Implementing an operator in Python is similar to creating one in C++ but simpler. Let’s create a softmax operator for example. We start by subclassing mxnet.operator.CustomOp and then override a few methods:

import os
# MXNET_CPU_WORKER_NTHREADS must be greater than 1 for custom op to work on CPU
os.environ["MXNET_CPU_WORKER_NTHREADS"] = "2"
import mxnet as mx
import numpy as np

class Softmax(mx.operator.CustomOp):
    def forward(self, is_train, req, in_data, out_data, aux):
        x = in_data[0].asnumpy()
        y = np.exp(x - x.max(axis=1).reshape((x.shape[0], 1)))
        y /= y.sum(axis=1).reshape((x.shape[0], 1))
        self.assign(out_data[0], req[0], mx.nd.array(y))

Here we defined the computation for forward pass of our operator. The forward function takes a list of input and a list of output NDArrays. Here we called .asnumpy() on the input NDArray to convert it to cpu based numpy arrays for convenience.

Keep in mind that this can be very slow. If you want the best performance, keep data in NDArray format and use operations under mx.nd to do the computation.

At the end, we used CustomOp.assign to assign the resulting array y to out_data[0]. It handles assignment based on the value of req, which can be ‘write’, ‘add’ or ‘null’.

Then we do the same for backward:

    def backward(self, req, out_grad, in_data, out_data, in_grad, aux):
        l = in_data[1].asnumpy().ravel().astype(
        y = out_data[0].asnumpy()
        y[np.arange(l.shape[0]), l] -= 1.0
        self.assign(in_grad[0], req[0], mx.nd.array(y))

Softmax defines the computation of our custom operator, but we still need to define it’s input/output format by subclassing mx.operator.CustomOpProp.

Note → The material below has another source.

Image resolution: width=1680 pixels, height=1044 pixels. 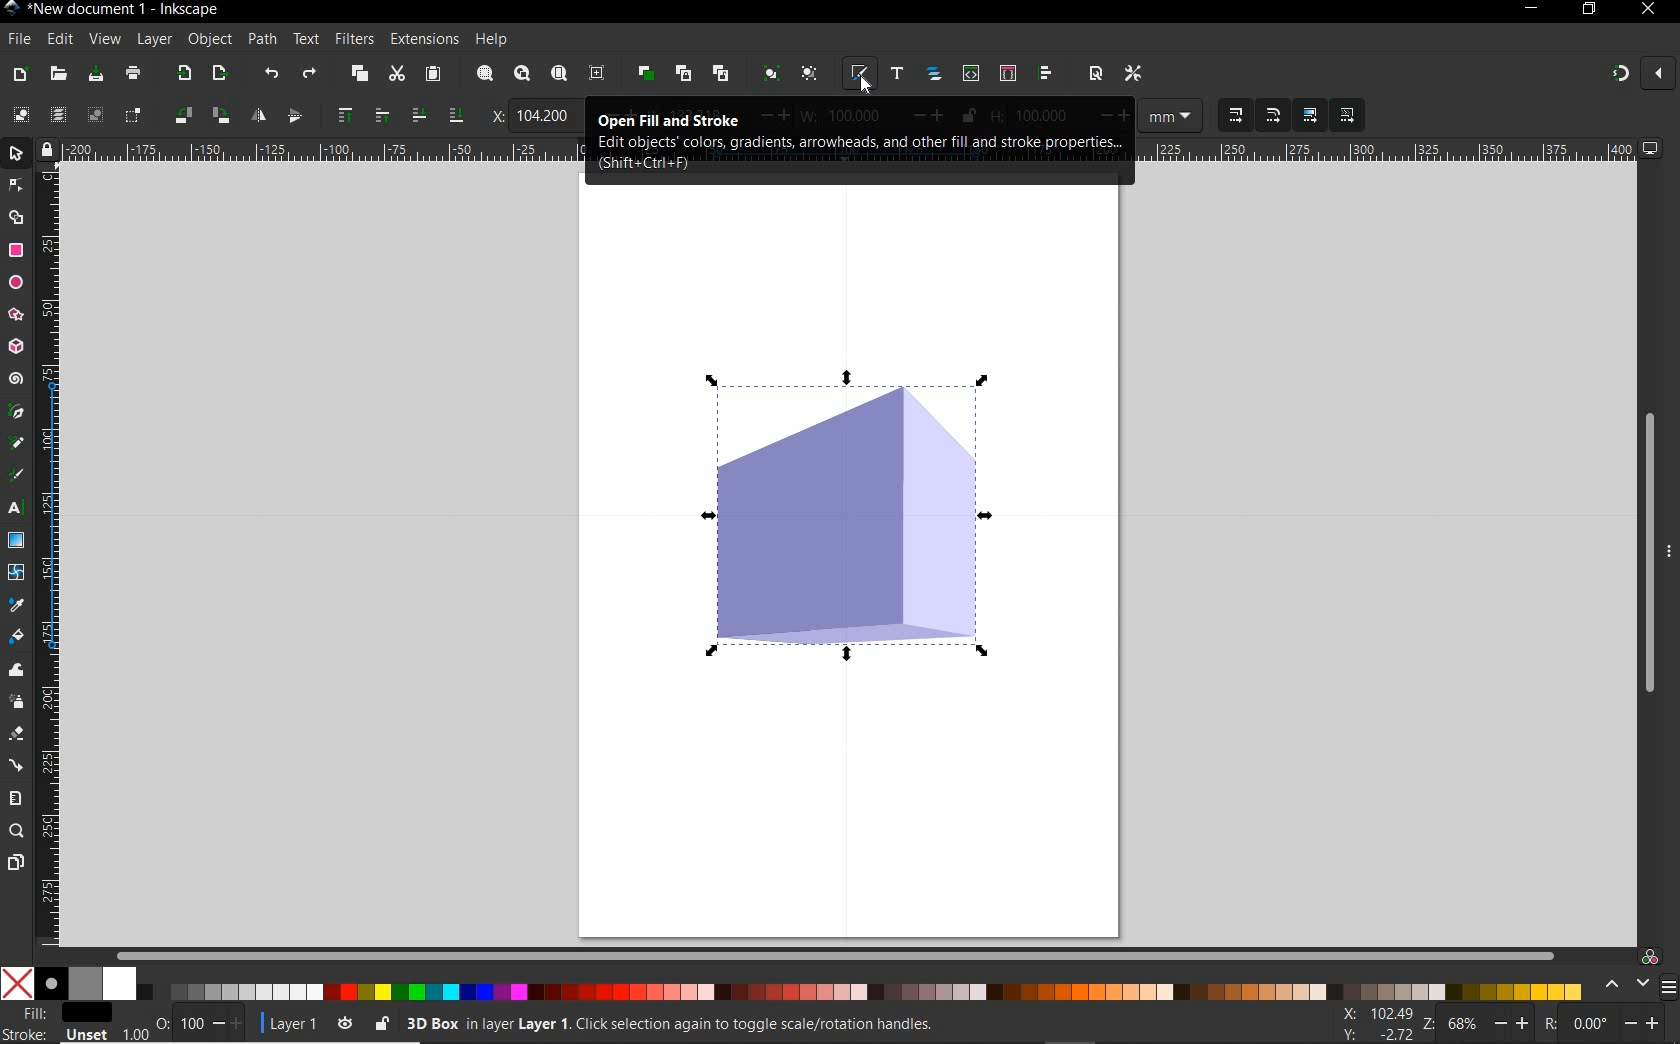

First we register our new operator with the name ‘softmax’:

class SoftmaxProp(mx.operator.CustomOpProp):

Then we call our base constructor with need_top_grad=False be cause softmax is a loss layer and we don’t need gradient input from layers above:

    def __init__(self):
        super(SoftmaxProp, self).__init__(need_top_grad=False)

Then we declare our input and output

    def list_arguments(self):
        return ['data', 'label']

    def list_outputs(self):
        return ['output']

Note that list arguments declares both input and parameter and we recommend ordering them as ['input1', 'input2', ... , 'weight1', 'weight2', ...]

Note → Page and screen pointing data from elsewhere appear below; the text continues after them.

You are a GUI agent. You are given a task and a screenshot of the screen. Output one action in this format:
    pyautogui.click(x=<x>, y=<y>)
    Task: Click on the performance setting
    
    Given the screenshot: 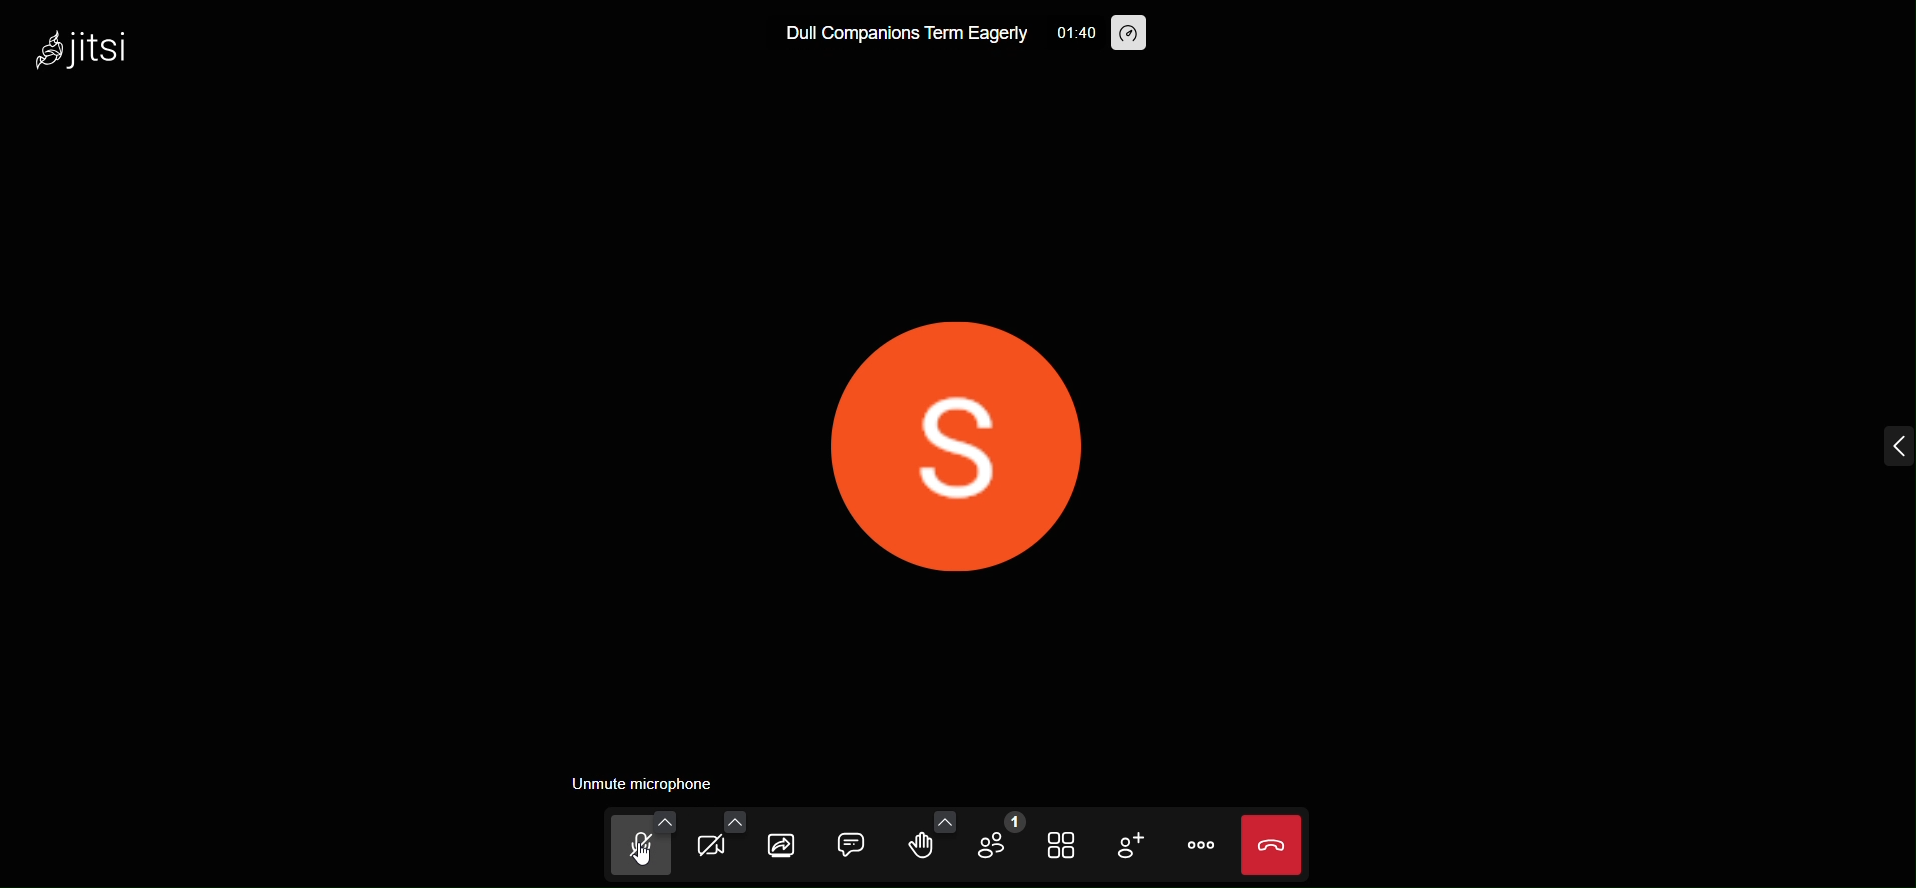 What is the action you would take?
    pyautogui.click(x=1132, y=35)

Next we need to provide infer_shape to declare the shape of our output/weight and check the consistency of our input shapes:

    def infer_shape(self, in_shape):
        data_shape = in_shape[0]
        label_shape = (in_shape[0][0],)
        output_shape = in_shape[0]
        return [data_shape, label_shape], [output_shape], []

The first dim of an input/output tensor is batch size. Our label is a set of integers, one for each data entry, and our output has the same shape as input. Infer_shape should always return three lists in the order inputs, outputs and auxiliary states (which we don’t have here), even if one of them is empty.

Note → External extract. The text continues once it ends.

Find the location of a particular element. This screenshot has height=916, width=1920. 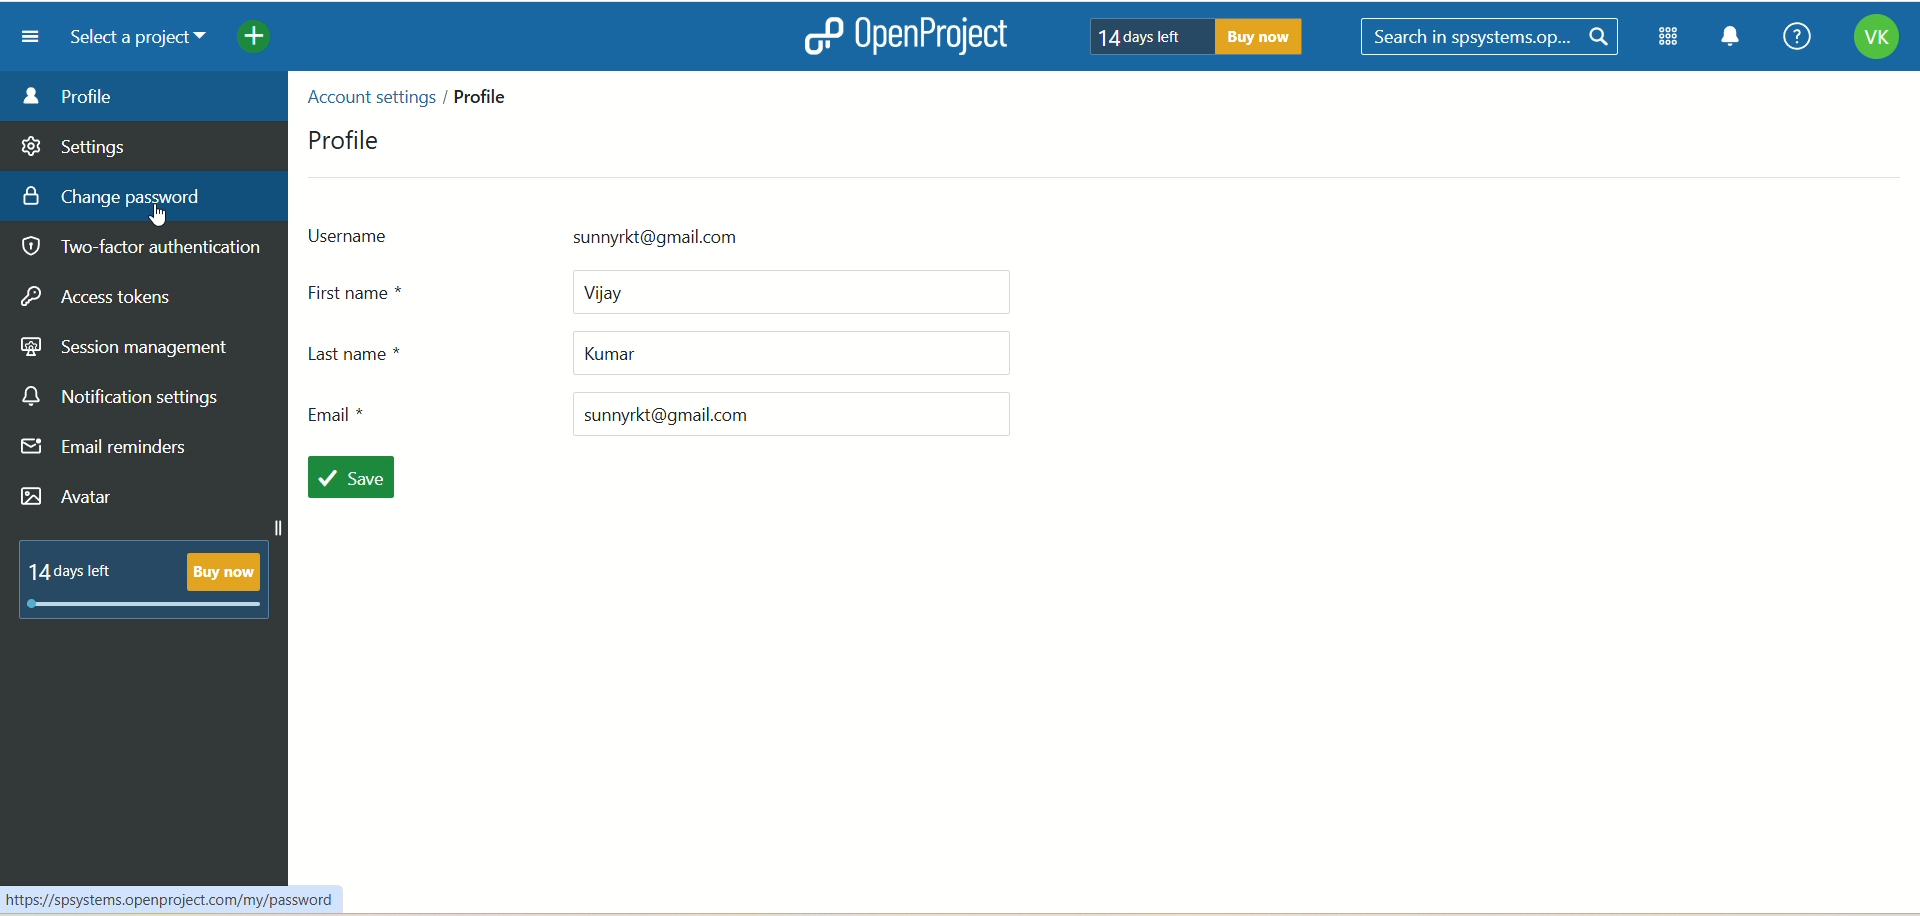

account setting is located at coordinates (373, 99).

Finally, we need to define a create_operator function that will be called by the backend to create an instance of Softmax:

    def create_operator(self, ctx, shapes, dtypes):
        return Softmax()

To use your custom operator, create a mx.sym.Custom symbol with op_type being the registered name:

mlp = mx.symbol.Custom(data=fc3, name='softmax', op_type='softmax')

The complete code for this example can be found at examples/numpy-ops/


Please refer to Developer Guide - SimpleOp and Developer Guide - Operators for detail.